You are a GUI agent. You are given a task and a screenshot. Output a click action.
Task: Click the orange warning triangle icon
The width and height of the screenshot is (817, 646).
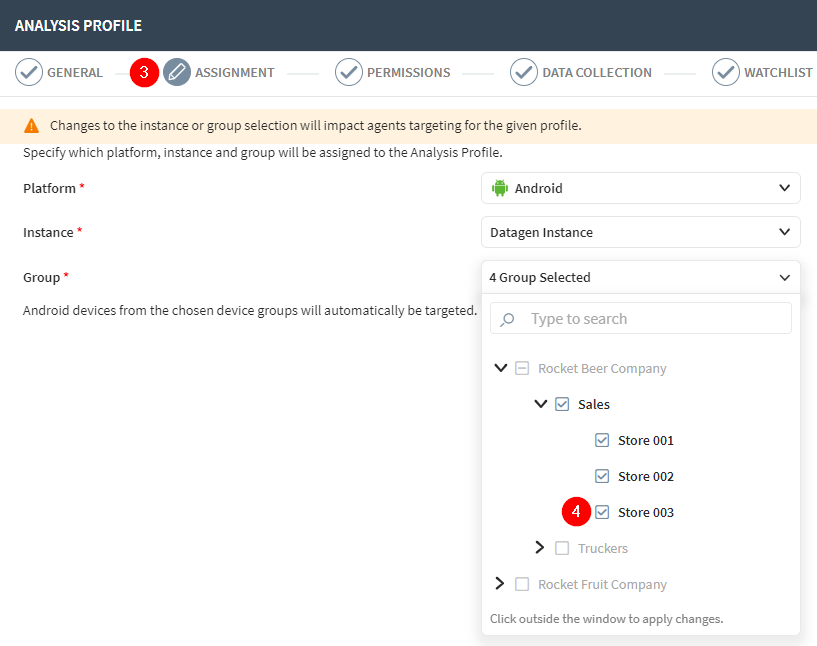[32, 126]
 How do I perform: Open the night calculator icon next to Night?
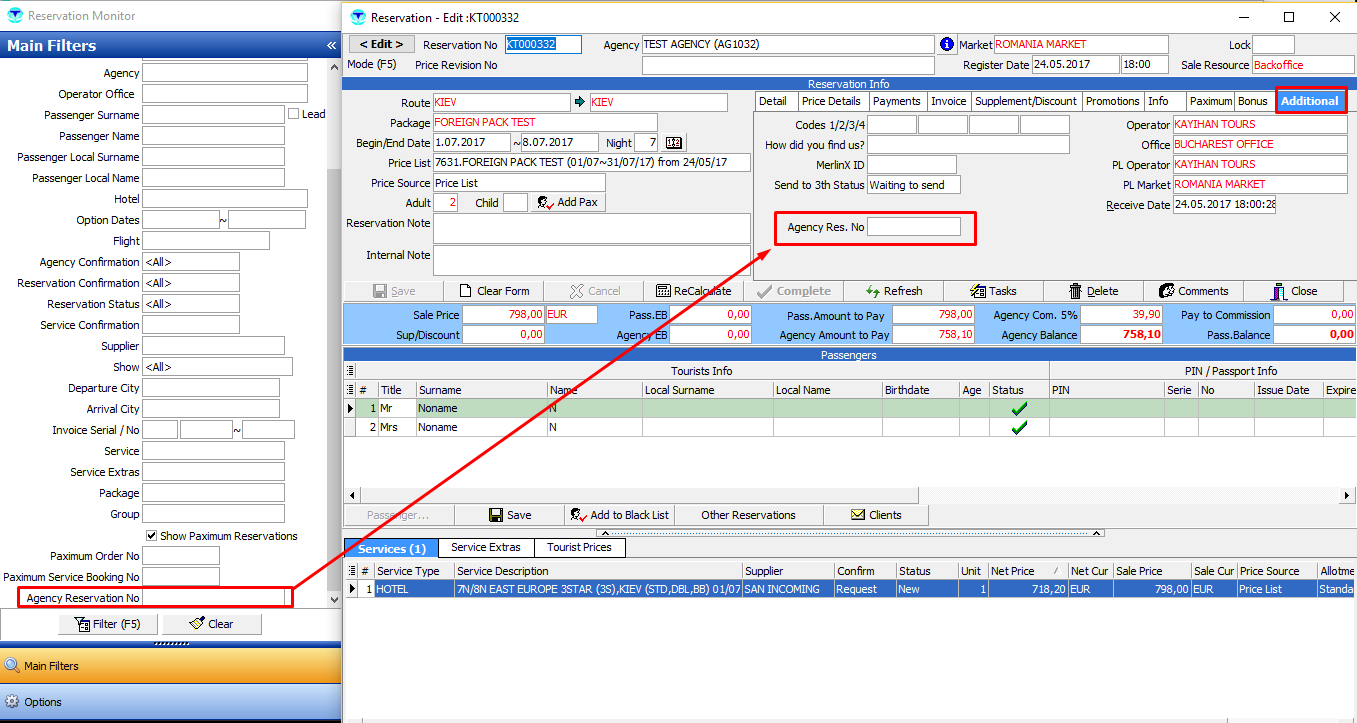tap(674, 143)
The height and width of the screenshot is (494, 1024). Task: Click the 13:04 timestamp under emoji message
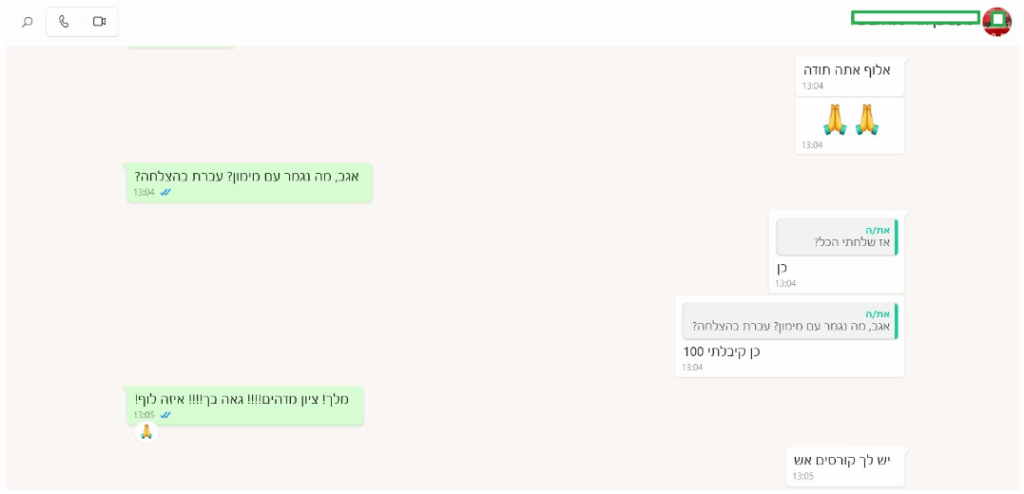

++++++++

The entries above need to be output again in full, exactly, and without pictures.

_OUTPUT FOR THIS TASK_
You are a GUI agent. You are given a task and a screenshot. Output a click action.
Task: Click the orange warning triangle icon
The width and height of the screenshot is (817, 646).
[32, 126]
 How do I perform: Open the night calculator icon next to Night?
tap(674, 143)
The height and width of the screenshot is (494, 1024). Task: Click the 13:04 timestamp under emoji message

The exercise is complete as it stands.